-- AIM OF THE EXERCISE --
Collect each line of the entries that holds the string "click".
---------------
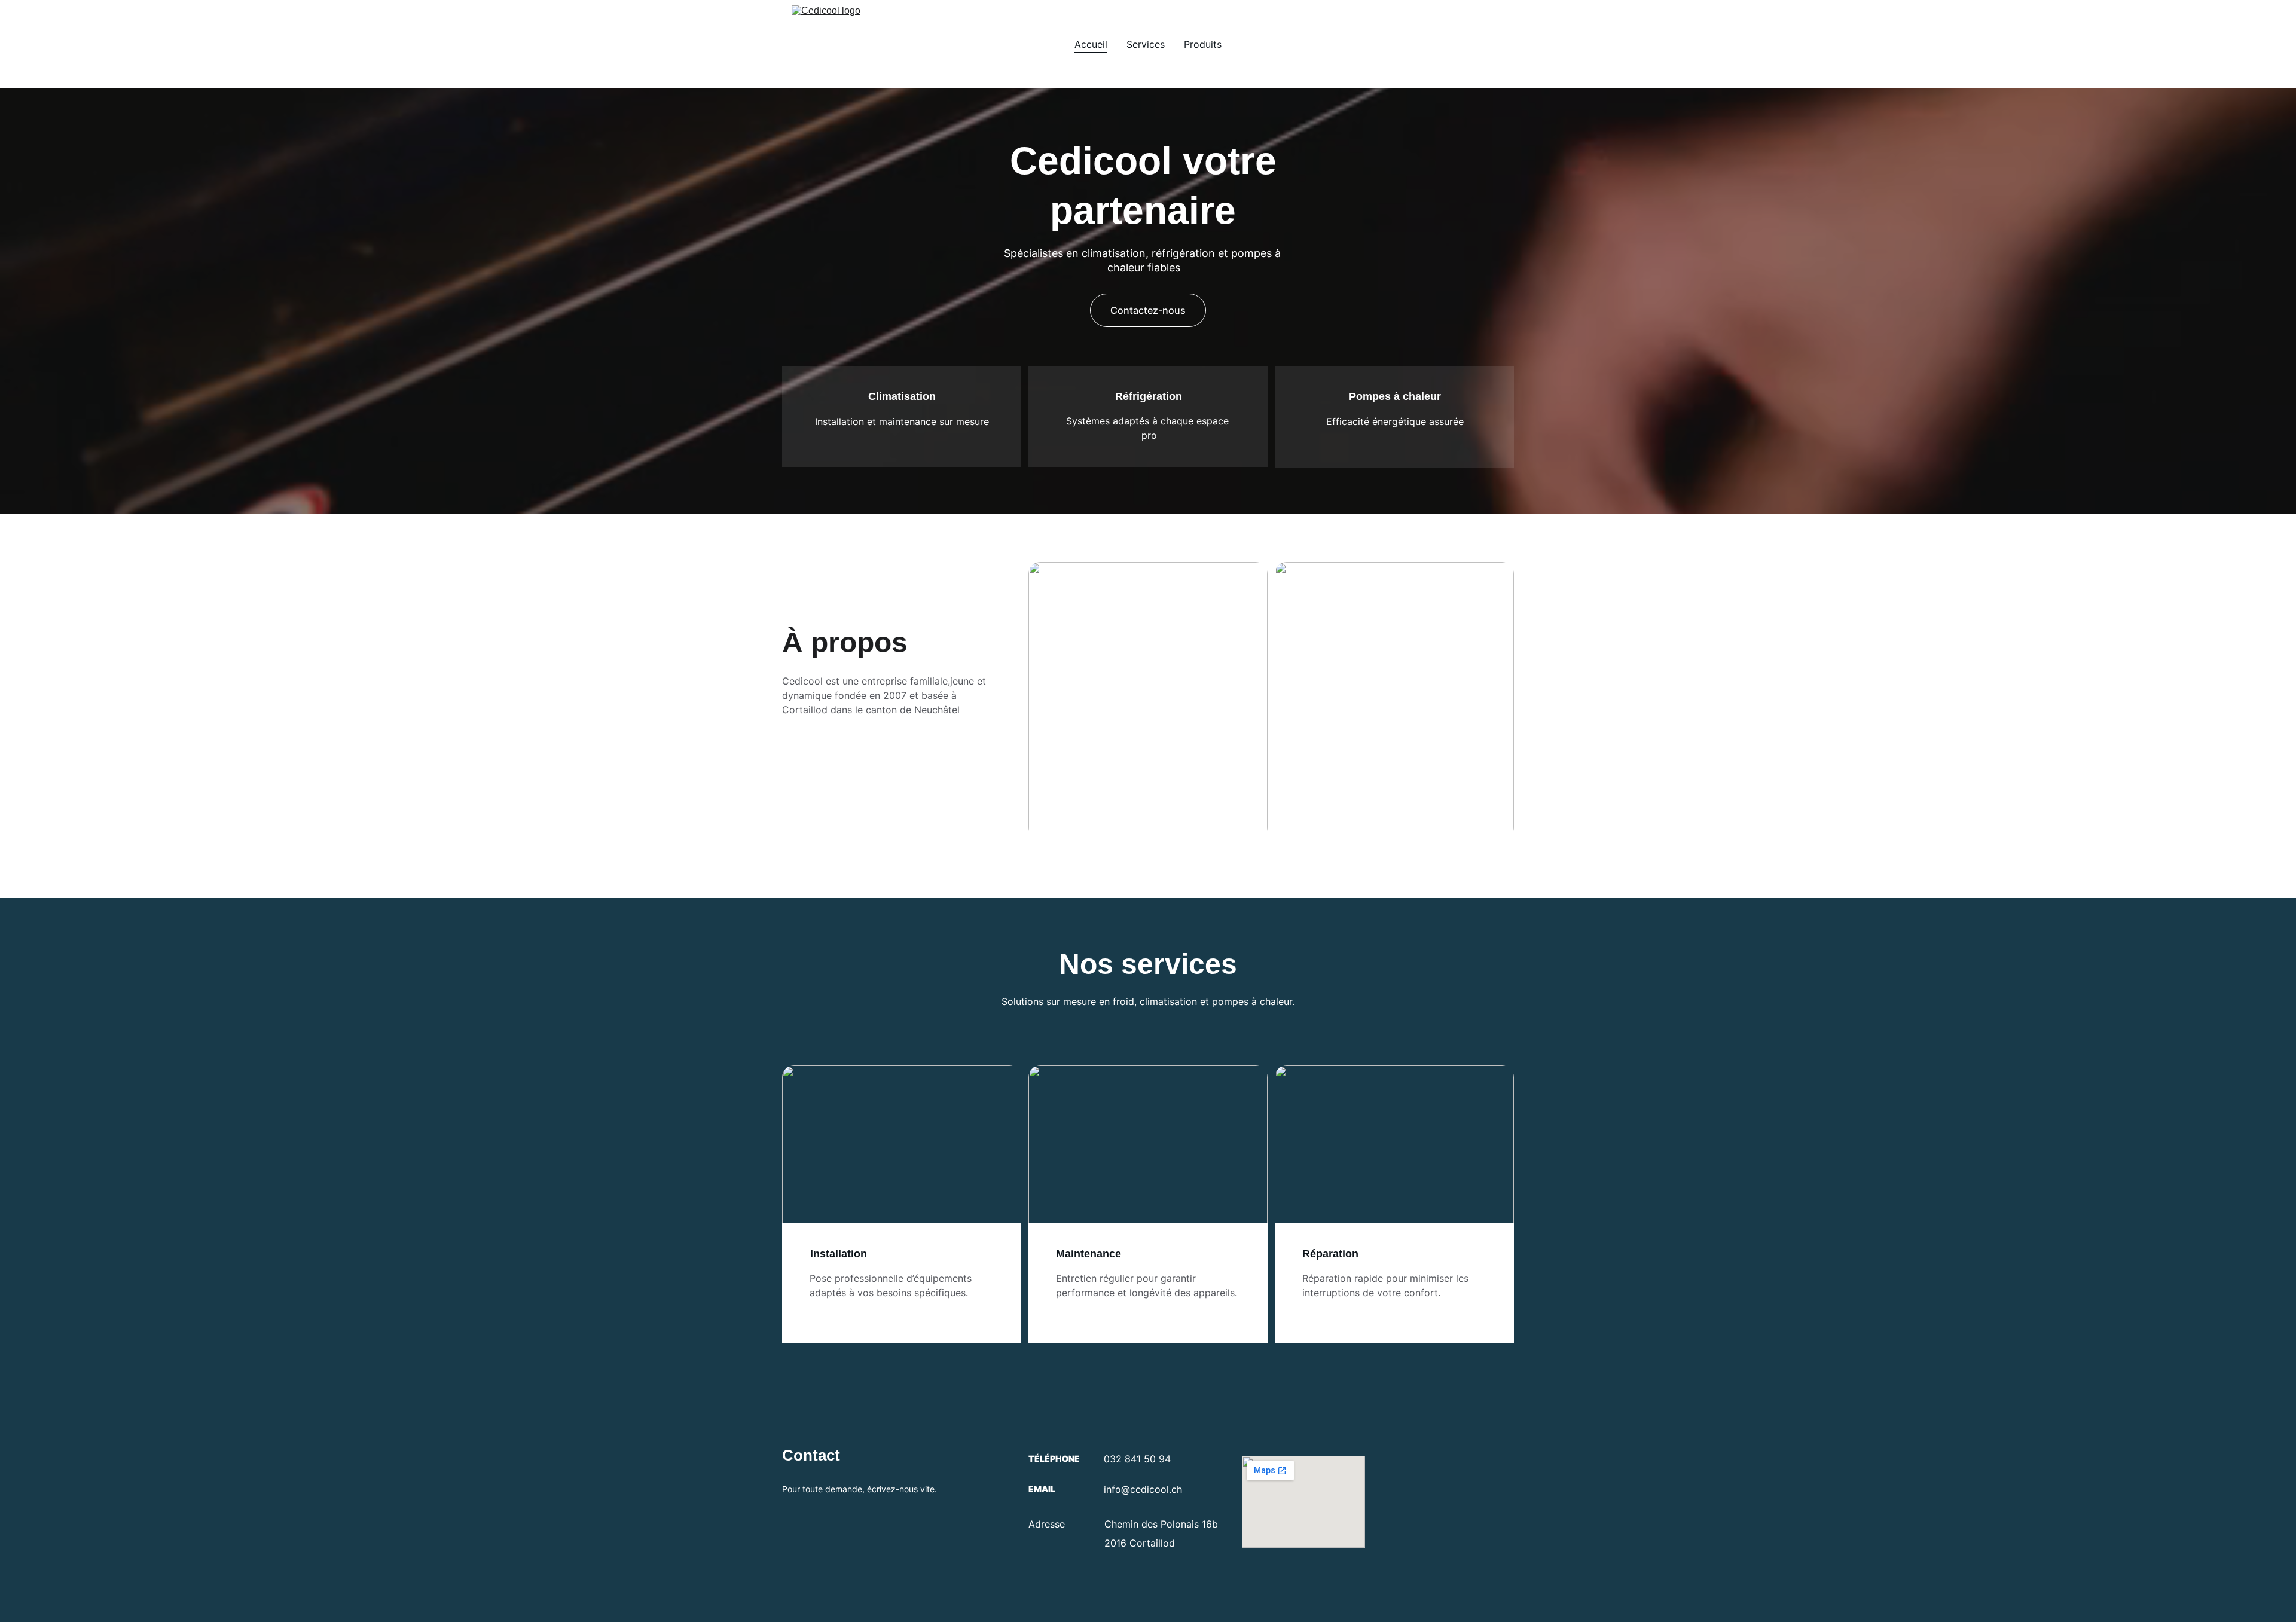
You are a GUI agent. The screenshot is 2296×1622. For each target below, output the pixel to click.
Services (1145, 44)
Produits (1203, 44)
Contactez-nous (1148, 310)
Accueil (1090, 44)
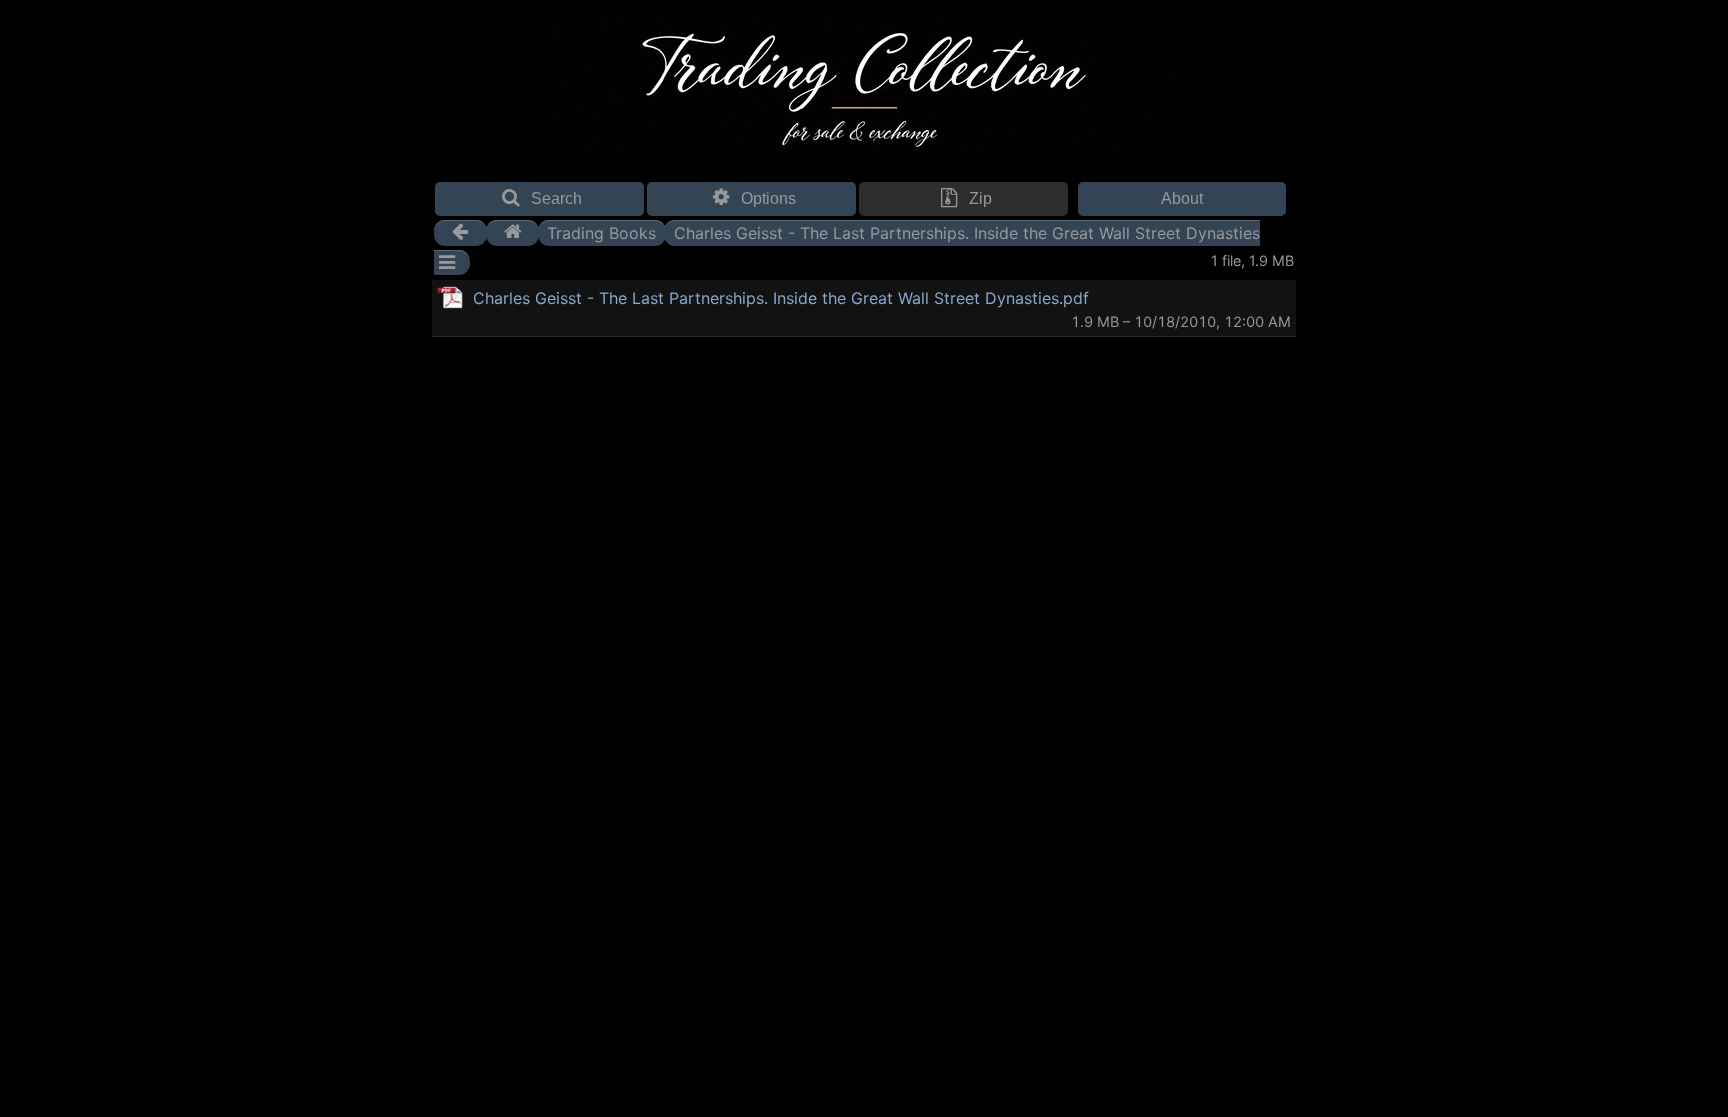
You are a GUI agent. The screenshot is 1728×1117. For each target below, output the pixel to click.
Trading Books (601, 232)
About (1182, 198)
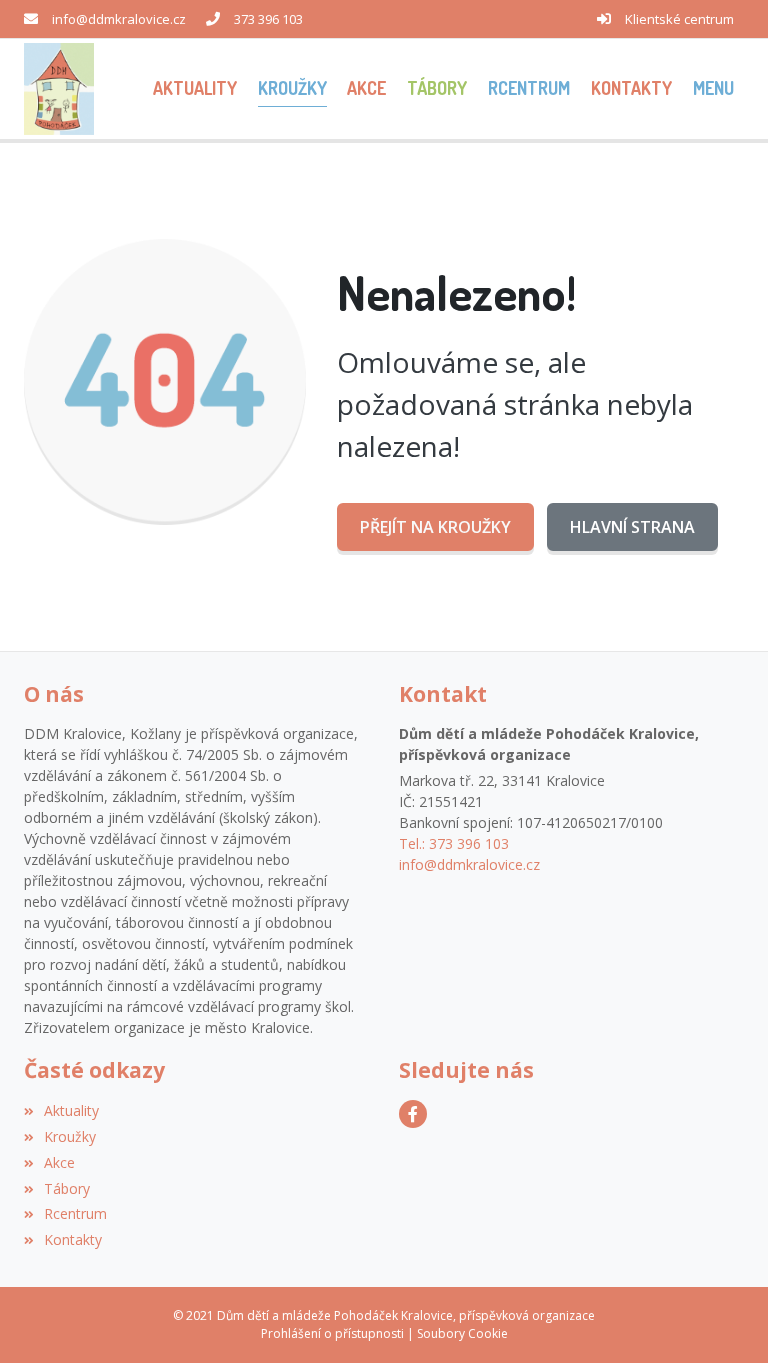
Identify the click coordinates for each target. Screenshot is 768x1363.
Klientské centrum (679, 19)
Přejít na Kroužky (435, 527)
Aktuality (71, 1110)
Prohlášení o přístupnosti (332, 1333)
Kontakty (73, 1239)
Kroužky (70, 1136)
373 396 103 (268, 19)
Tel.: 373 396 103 (454, 843)
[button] (713, 88)
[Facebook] (413, 1114)
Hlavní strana (632, 527)
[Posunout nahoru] (723, 1318)
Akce (59, 1162)
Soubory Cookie (462, 1333)
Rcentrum (75, 1213)
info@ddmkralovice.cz (119, 19)
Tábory (67, 1188)
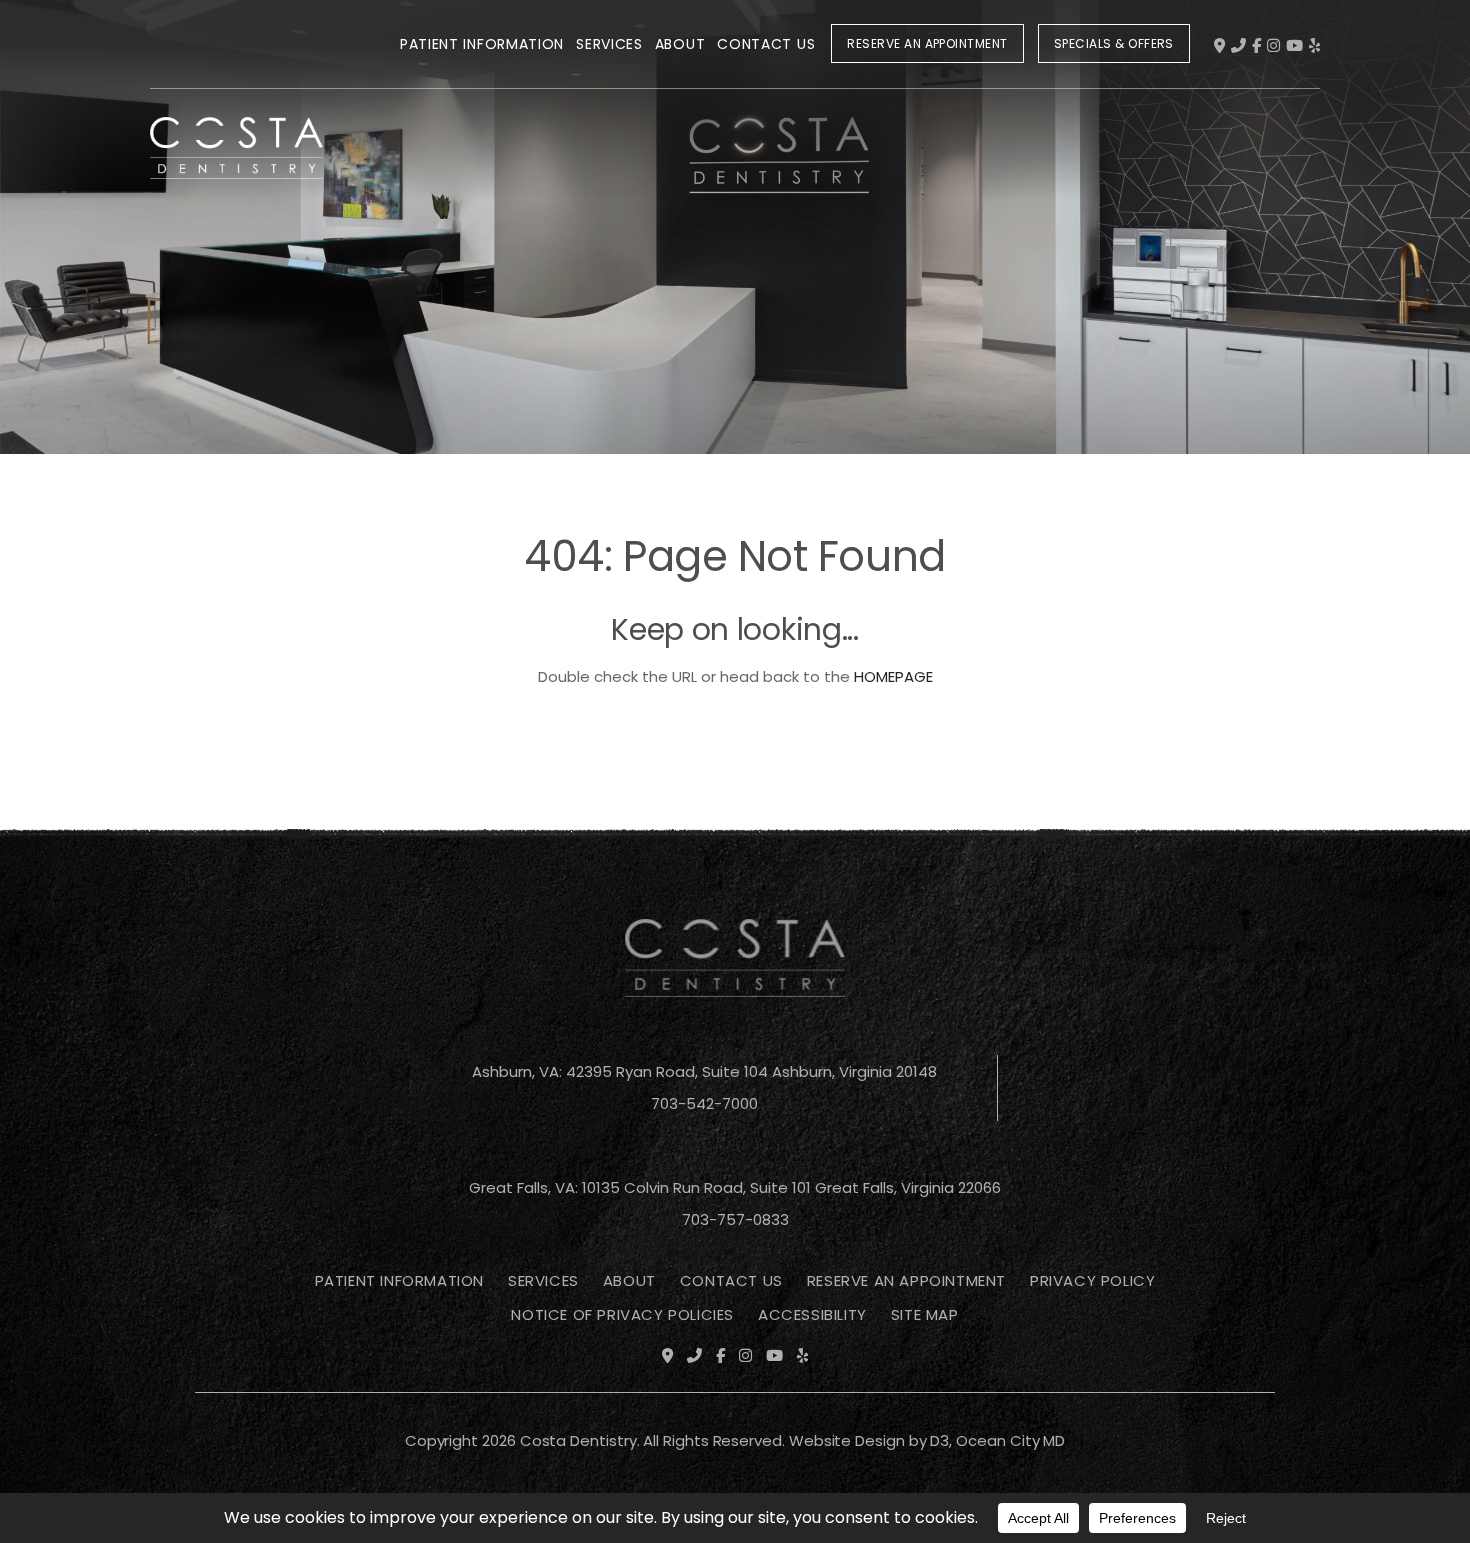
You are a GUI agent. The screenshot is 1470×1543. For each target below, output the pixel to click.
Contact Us (766, 44)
---------------
-- RESULT OF THE EXERCISE --
You are a GUI agent. The screenshot is 2296×1622. For each target below, output the pixel to click.
You are a GUI agent. The screenshot is 1728×1117. For each target below, output the pixel to click.
Identify the click coordinates for each target. Screenshot is 768x1363.
You are a GUI agent. The screenshot is 1470×1543. For each target below, output the pixel to click.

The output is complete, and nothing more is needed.